OQTF: l’amalgame est une injustice
L’instrumentalisation d’un meurtre ne doit pas cacher que «la majorité» des personnes frappées d’une obligation de quitter le territoire français «sont très bien intégrées»: ouvrier plaquiste, mère élue au conseil d’école… ce sont nos voisins «qui vivent la peur au ventre en permanence, dans la discrétion de tous les sans-papiers».
Texte publié le 6 novembre sur le Blog pop.
Je suis en colère ! Fâchée contre tous ceux qui devraient avoir honte de se dire français et qui bafouent, en toute impunité, le principe même des fondements des droits de l’homme et du citoyen, qui est soi-disant « la marque de notre pays ». Oui, je m’adresse aux haineux qui font l’amalgame entre un féminicide horrible et le fait que l’assassin soit un ressortissant étranger ayant une OQTF (obligation de quitter le territoire français). Qu’est-ce que ce crime a à voir avec cette situation d’étranger frappé d’OQTF ? Absolument rien !
L’amalgame indigne entre crime et OQTF
L’assassin fait partie des 10 à 20% de prédateurs sexuels inconnus de leur victime, car pour rappel, les 90 à 80 % des victimes connaissaient leur agresseur qui était un proche, de la famille ou du voisinage. Alors oui ! l’assassin de Philippine est un récidiviste, déjà condamné, frappé d’une OQTF. Mais dans le cas présent, c’est la défaillance de notre système de suivi des délinquants sexuels qui est en cause. Il y a aussi le manque de salariés du social, de personnel de la santé psychique et de structures de réinsertion, qui ont fait qu’un assassin se retrouve en liberté.

# CONSIGNES
1) D'après le texte sur les OQTF, à quelle date et sur quel support a-t-il été publié ?
2) Recopiez, s'il vous plaît, le passage du texte sur les OQTF qui va de «Texte publié le» jusqu'à «Absolument rien !».

# BLOC DE DONNÉES
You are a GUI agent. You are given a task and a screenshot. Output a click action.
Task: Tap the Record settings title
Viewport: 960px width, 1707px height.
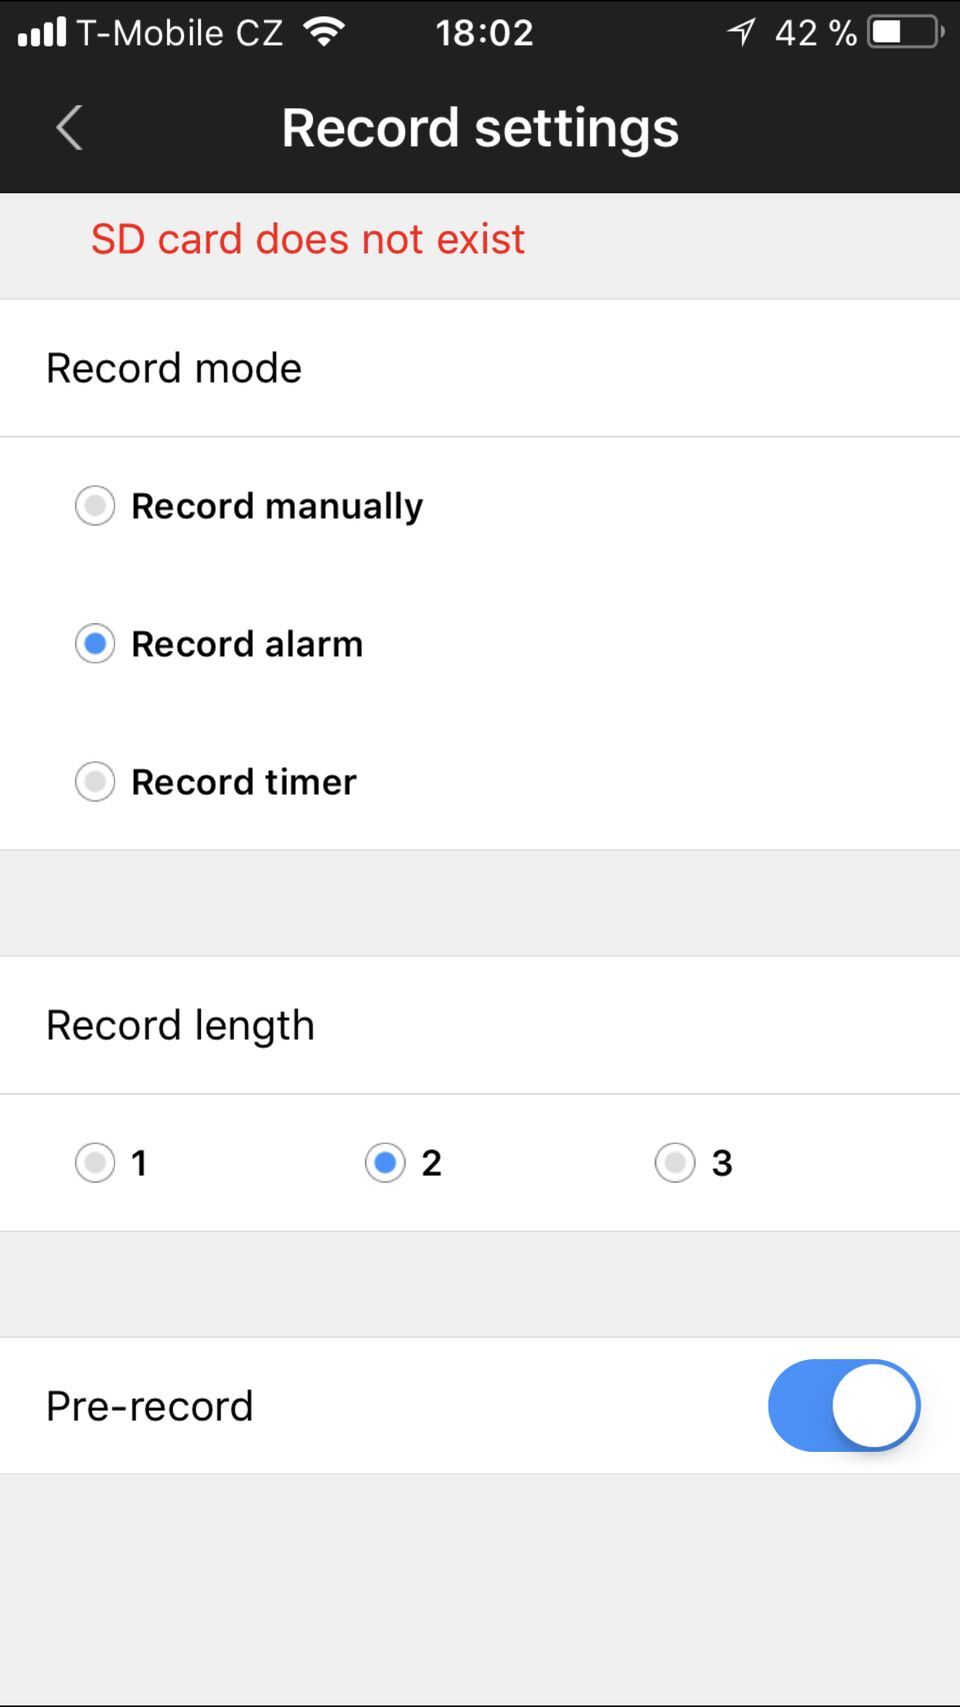[480, 128]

# RÉPONSES PAR TÂCHE
1) Le 6 novembre, sur le Blog pop.

2)
Texte publié le 6 novembre sur le Blog pop.
Je suis en colère ! Fâchée contre tous ceux qui devraient avoir honte de se dire français et qui bafouent, en toute impunité, le principe même des fondements des droits de l’homme et du citoyen, qui est soi-disant « la marque de notre pays ». Oui, je m’adresse aux haineux qui font l’amalgame entre un féminicide horrible et le fait que l’assassin soit un ressortissant étranger ayant une OQTF (obligation de quitter le territoire français). Qu’est-ce que ce crime a à voir avec cette situation d’étranger frappé d’OQTF ? Absolument rien !